Home > Corporate Governance Theory, Minority Shareholder Rights > Voice: the perspective of Minority Shareholders

Voice: the perspective of Minority Shareholders

In firms with concentrated structure, (be it because of the economic stake or as a result of multiple-share capital structures, or as a result of the retail shareholders´apathy), the fact that controlling shareholders can extract private benefits from other shareholders, who still remain passive is appealing, and constitutes the theme for Dov Solomon´s “The voice: the minority shareholder´s perspective”, published in May 2017, (1).


Rational apathy (2) has been identified as a main factor for the passive attitude, and measures addressing it try to (i) increase the benefits arising from participating and voting: rising the influence in the voting outcome pushing institutional investors to vote; (ii) decrease the costs of voting, introducing online voting for instance. If voting reality improved, all other activism tools would be enhanced also, thus its relevance.

Solomon firstly describes the Agency problems when controlling shareholders are present in a company, so that minority shareholders´ fortunes can be affected. Neither monitoring nor incentives suffice to eliminate asymmetries nor conflicts of interest. The focus of the article refers to agency problems between majority and minority shareholders, not between shareholders and managers nor between them and other stakeholders. Solomon states that agency problems may worsen when the controller is the founder and/or his voting rights exceed his/her stake, (Google started a trend for this in 2004, but it only followed the path of New York Times and others). Moreover, these problems go beyond the cases where the controller holds more than 50% of voting rights, due the rational apathy mechanism.

Solomon analyzes then Rational Apathy. He uses the cost-benefit analysis to explain why it appears, with investment diversification as a multiplier-factor. The result is the voice of shareholders is not heard. The corrective methods try to:


  1. Increase the benefits derived from voting: due to the problems connected with organizing large groups, convincing institutional investors to act seems reasonable; their benefits can be large; their share in total share ownership has increased strongly; their duty of care forces them to be active.
  2. Decreasing the costs associated with voting: time and mobility are the obstacles to be removed; proxy rules have traditionally been used for this, even if there are some disadvantages –lack of debate and difficulties in convincing others-; online shareholder forums and electronic voting systems further reduce the costs and disadvantages. Turkey, India, Israel have also opened this path.

Solomon wonders though whether rational apathy is a problem deserving government intervention; first, he acknowledges there are other mechanisms by shareholders to fight against agency problems, exit and loyalty, (3).
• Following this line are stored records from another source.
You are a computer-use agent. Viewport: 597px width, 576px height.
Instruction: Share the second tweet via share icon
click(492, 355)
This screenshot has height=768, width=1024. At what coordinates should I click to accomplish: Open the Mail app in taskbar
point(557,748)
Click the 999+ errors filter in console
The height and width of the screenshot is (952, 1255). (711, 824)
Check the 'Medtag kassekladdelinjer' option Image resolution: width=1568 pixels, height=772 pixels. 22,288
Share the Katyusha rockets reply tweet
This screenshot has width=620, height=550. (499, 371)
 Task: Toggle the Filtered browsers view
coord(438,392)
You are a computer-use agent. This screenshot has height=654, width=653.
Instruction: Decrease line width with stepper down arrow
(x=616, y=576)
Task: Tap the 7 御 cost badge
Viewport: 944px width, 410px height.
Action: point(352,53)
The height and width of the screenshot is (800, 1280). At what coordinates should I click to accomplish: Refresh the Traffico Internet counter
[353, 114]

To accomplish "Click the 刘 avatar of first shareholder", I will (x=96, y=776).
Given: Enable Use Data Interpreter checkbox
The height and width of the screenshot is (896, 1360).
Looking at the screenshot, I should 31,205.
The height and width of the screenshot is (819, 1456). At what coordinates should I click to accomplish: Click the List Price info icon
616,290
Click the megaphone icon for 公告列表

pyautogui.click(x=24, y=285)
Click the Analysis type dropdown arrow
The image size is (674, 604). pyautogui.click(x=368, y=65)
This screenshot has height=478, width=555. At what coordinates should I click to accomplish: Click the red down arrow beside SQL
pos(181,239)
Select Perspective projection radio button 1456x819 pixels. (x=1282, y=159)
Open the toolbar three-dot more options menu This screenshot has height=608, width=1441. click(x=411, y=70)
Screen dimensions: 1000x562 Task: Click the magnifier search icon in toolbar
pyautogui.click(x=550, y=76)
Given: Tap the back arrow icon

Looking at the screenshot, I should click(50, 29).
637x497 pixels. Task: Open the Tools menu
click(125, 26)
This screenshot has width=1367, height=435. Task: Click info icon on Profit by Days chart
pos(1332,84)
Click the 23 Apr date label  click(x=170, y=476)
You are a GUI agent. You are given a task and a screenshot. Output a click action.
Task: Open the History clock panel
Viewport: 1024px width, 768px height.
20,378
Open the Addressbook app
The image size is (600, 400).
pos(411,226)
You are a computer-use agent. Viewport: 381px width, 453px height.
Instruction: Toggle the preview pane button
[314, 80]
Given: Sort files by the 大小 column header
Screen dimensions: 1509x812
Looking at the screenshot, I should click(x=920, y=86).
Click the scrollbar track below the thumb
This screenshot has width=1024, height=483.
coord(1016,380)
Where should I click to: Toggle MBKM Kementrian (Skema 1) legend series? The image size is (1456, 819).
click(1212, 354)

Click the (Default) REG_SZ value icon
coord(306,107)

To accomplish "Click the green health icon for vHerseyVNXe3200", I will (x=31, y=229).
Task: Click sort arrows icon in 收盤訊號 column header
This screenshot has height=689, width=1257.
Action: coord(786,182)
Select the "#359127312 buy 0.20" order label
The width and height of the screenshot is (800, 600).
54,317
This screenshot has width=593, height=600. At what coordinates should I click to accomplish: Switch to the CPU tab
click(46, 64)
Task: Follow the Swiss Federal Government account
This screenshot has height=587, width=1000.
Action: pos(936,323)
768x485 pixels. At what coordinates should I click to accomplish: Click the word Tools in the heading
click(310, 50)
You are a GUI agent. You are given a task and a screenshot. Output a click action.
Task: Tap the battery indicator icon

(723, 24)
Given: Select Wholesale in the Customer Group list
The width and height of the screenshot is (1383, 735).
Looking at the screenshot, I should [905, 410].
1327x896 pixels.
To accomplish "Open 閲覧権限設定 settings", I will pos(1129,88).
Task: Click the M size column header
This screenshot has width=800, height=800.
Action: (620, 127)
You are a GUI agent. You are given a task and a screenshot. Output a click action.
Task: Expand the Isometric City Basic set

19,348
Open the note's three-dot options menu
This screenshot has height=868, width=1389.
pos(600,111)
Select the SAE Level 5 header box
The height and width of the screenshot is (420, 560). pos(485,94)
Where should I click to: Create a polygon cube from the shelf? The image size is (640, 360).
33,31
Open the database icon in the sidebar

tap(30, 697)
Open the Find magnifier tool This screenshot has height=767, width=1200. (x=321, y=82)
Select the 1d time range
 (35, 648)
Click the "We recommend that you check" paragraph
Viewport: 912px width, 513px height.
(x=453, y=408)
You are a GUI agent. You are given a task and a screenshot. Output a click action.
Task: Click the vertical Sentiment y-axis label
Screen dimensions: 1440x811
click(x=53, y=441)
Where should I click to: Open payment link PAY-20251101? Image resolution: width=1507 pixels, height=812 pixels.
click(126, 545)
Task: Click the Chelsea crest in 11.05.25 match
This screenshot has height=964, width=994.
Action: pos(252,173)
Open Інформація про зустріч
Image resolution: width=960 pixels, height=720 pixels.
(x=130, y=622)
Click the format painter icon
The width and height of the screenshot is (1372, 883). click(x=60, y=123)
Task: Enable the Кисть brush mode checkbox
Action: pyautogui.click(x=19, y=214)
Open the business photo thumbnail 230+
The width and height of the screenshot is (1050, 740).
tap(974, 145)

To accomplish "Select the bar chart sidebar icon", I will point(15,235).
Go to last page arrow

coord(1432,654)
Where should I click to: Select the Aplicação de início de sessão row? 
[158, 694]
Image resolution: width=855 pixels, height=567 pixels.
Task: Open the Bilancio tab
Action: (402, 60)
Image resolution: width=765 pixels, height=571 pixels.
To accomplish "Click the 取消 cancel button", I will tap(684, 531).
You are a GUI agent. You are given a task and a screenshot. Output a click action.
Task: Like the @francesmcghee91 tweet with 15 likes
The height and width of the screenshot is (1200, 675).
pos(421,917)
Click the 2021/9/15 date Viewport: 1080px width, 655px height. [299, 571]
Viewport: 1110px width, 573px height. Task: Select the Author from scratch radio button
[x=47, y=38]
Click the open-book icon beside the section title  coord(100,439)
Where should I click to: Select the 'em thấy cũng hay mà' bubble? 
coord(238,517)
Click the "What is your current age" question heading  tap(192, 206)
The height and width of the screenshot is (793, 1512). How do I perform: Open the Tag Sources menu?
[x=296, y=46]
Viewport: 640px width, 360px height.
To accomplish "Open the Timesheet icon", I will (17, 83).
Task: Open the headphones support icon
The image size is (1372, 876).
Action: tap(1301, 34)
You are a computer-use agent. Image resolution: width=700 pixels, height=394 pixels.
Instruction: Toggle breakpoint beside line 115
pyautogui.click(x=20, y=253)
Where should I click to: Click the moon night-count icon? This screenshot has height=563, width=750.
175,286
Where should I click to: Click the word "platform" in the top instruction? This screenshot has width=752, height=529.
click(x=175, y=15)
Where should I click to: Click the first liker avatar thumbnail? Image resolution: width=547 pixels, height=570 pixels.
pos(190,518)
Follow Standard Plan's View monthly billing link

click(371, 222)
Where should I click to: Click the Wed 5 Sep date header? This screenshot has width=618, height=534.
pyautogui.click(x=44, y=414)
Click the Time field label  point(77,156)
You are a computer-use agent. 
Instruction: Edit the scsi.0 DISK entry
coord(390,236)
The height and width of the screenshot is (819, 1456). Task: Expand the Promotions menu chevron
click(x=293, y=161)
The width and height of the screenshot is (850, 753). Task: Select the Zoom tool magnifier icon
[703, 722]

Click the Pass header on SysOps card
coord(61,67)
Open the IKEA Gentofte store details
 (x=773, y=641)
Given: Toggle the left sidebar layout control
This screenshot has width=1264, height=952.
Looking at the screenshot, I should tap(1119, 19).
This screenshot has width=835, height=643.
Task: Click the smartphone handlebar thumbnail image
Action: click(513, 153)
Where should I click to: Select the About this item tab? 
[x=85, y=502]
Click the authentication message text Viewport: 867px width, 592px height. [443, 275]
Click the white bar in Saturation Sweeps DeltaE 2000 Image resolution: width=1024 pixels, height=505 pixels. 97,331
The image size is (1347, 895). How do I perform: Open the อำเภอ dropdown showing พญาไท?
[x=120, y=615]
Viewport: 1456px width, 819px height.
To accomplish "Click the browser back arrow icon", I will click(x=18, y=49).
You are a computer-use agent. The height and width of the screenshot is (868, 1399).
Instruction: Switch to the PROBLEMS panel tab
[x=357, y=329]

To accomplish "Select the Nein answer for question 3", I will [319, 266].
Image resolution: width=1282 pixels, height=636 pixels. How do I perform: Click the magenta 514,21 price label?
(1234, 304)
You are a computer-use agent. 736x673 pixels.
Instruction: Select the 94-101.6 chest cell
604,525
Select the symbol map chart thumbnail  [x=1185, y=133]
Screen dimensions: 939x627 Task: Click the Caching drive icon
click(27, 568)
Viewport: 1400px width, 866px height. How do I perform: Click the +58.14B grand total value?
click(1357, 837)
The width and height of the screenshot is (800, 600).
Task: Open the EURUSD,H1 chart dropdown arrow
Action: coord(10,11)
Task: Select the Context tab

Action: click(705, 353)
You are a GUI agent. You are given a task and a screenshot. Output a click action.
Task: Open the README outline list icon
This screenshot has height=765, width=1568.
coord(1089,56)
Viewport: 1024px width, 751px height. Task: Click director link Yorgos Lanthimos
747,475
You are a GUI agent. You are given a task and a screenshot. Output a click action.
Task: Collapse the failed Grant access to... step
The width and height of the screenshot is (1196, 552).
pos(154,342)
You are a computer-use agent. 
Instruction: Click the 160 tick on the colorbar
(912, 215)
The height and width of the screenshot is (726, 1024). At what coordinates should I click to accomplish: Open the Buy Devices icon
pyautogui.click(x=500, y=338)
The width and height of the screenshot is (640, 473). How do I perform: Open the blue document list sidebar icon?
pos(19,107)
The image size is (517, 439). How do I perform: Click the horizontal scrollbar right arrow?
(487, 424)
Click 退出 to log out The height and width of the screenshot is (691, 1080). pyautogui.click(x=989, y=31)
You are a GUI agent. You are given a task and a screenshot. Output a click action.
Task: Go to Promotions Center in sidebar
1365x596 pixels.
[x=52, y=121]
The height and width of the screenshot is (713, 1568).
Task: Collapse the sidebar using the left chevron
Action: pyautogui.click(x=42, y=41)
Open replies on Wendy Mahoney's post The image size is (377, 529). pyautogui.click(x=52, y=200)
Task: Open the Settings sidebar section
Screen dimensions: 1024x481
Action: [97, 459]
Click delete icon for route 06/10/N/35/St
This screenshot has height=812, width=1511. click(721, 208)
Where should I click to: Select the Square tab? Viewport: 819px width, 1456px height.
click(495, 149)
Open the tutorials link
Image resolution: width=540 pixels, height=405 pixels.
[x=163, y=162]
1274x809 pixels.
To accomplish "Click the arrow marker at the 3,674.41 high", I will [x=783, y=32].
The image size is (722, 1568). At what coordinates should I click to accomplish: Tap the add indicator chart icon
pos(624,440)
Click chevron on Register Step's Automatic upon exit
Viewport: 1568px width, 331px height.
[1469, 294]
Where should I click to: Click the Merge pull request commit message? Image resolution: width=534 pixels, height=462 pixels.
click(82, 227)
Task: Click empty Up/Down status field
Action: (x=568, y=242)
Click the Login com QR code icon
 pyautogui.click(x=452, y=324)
Solomon thinks “voice” has value and is useful or effective, even if it faces big problems. Hirschman (4) merely accepted voice was effective when the company policies affected the public interest, when shareholders actually reacted. Solomon was beyond his argument.

He analyzes the intrinsic value of shareholder voting rights. Courts in the USA have given voting rights the nature of a fundamental right based on theoretical arguments, as it founded and legitimized the power by managers and boards; accountability is also considered; alignment and the derived efficiency has also been noticed by courts and scholars; Solomon considers the legitimacy issue not only “utilitarian” but “ideological and deontological”, thus fundamental and not objectionable. It is for him the basis for Corporate Law. Absent the shareholder franchise, the public corporation is deprived of its ideological foundation.

As for the “efficiency or utility” of voting rights, Solomon adds: corporate democracy lowers agency costs as it forces alignment between controller and minority shareholders; it also impacts the performance of capital markets, as a reduction in agency costs also reduces the cost of capital; moreover, voting rights are a mechanism to introduce trust in financial markets, which means higher funds available and prosperity.

Solomon finally overviews the main objections to Corporate Democracy:

  1. Some object Freedom of Contract against intervention. Solomons disagrees to the existence of a true contract between shareholders and directors in modern corporations; beyond that, market imperfections invalidate its absolute validity;
  2. Others think that promoting voting rights being exercised by minority shareholders enhances short-termism, which is rejected by Solomon on the ground of the relevance of institutional investors, who generally have long-term interests, and because even in the case of hedge funds, evidence is not decisive.
  3. Other argue retail shareholders lack knowledge, information and can be manipulated so that they can promote suboptimal decisions. But even if this could be the case, there is not guarantee that controllers (informed) do not extract rents for their own benefit.

I would like to point out that one of the strongest points Solomon does in the article and repeats in his conclusions, refers to the deontological relevance of the shareholder franchise; all arguments against it stem from a utilitarian or efficiency ground, but cannot object to the former.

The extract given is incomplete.